One of the city engineers replied:
The site the sidewalks at the corner of Oxford and North were closed due to an emergency situation resulting from the demolition work taking place on site Friday afternoon. NS Department of Labour and HRM Building Standards were also involved in the order to have the area secured immediately. The [Construction Mitigation Plan] for site was being working on over the weekend and HRM will ensure the set-up is adjusted accordingly. This closure is temporary and is expected to be reopened before Friday.
It’s unclear what the emergency was.
In an emailed statement to the Examiner on Monday, municipal spokesperson Maggie-Jane Spray didn’t mention it, but said Halifax “is aware of the street and sidewalk closures in the area and we are working with the developers to ensure a safe demolition site.
“The closures are in compliance with the municipality’s Development Engineering regulations,” Spray wrote.
This is the same site where the municipality pulled a demolition permit and issued a stop work order because the developer started to tear the building down before a tenant had moved out (though the developer has denied this to the Examiner in the past).
Spray said the the city reissued the demolition permit and lifted the stop work order on March 19.
“On Monday, March 8 the municipality was informed that a decision had been made by the Director of Residential Tenancies, regarding 6399 North Street,” Spray wrote. “The decision indicated that the individual who was previously considered a tenant of the building is no longer considered as such. As a result of this outcome, the municipality’s stop work order has been lifted and the demolition permit has been reinstated.”
Crossing problems aren’t limited to one dodgy development
But Khazanavicius’s concerns aren’t just about this one incident; it’s just the latest thing to make her justifiably angry.
“I’m tired. It’s not our responsibility,” she said, referring to herself and other activists.
“We’re cleaning up HRM’s mess. We’re constantly cleaning up HRM’s mess. We don’t get paid. We pay with our mental health. And sooner or later … I’m going to end up paying with my life.”
Khazanavicius’s presentation to the Transportation Standing Committee last week, with Bernard Bessette, focused largely on the pedestrian push buttons at intersections. To sum it up, though you can watch and listen here, they’re different at every intersection. They look different, they’re placed in different positions, and a lot of the time they just don’t work.
These buttons are changing after a recent vote by the committee to require just a one second push, but currently, blind or partially-sighted pedestrians have to press those buttons for three seconds to get an audible signal. Khazanavicius and Bessette called for more inspections.
The day after Khazanavicius’s presentation, Transportation and Public Works director Brad Anguish responded to the criticisms during a meeting of council’s budget committee. Anguish called the presentation “great.” He said staff are working on some of the issues raised and have ramped up inspections, but he said that sometimes the push buttons aren’t actually broken.

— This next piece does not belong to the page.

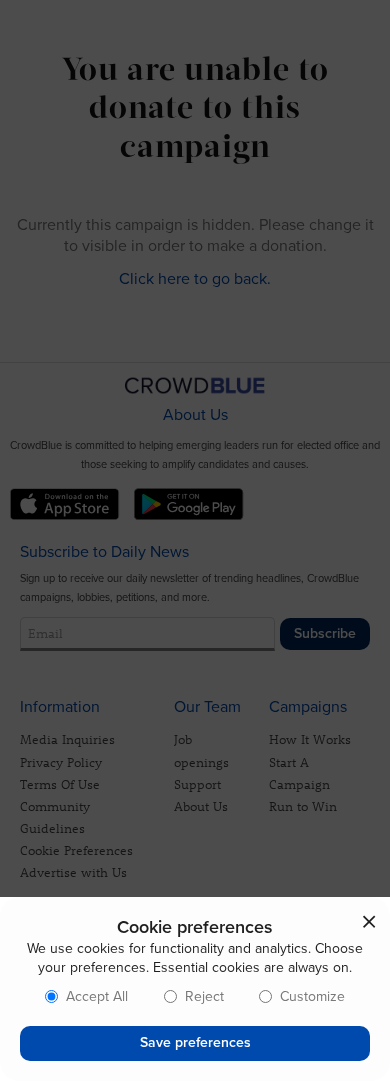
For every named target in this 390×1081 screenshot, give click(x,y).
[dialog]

“Everybody’s perception of three seconds is not the same,” Anguish said with a laugh. “And sometimes what occurs is, they think they’ve held it for three seconds, but three seconds is not 1-2-3.”
Khazanavicius listened to the meeting on Saturday, and that comment practically made her blood boil.

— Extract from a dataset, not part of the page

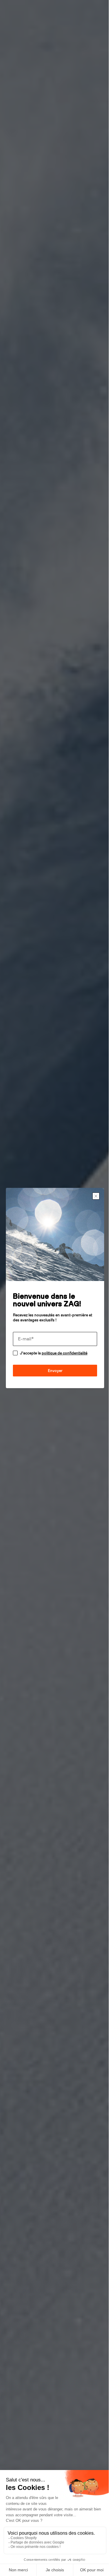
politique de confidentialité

“Apparently because we’re blind and partially sighted we don’t know how to count in increments of seconds,” she said.
But tired as she may be, Khazanavicius is not giving up the fight. She wants Halifax to start enforcing its rules around construction mitigation and sidewalks, and she’ll keep calling, emailing and making presentations.
“I really hope this is the last time I have to contact them. I’ve got my fingers and toes crossed, but probably it won’t be,” she said.
“The battle doesn’t end. That’s fine. I am an Eastern European. We don’t quit.”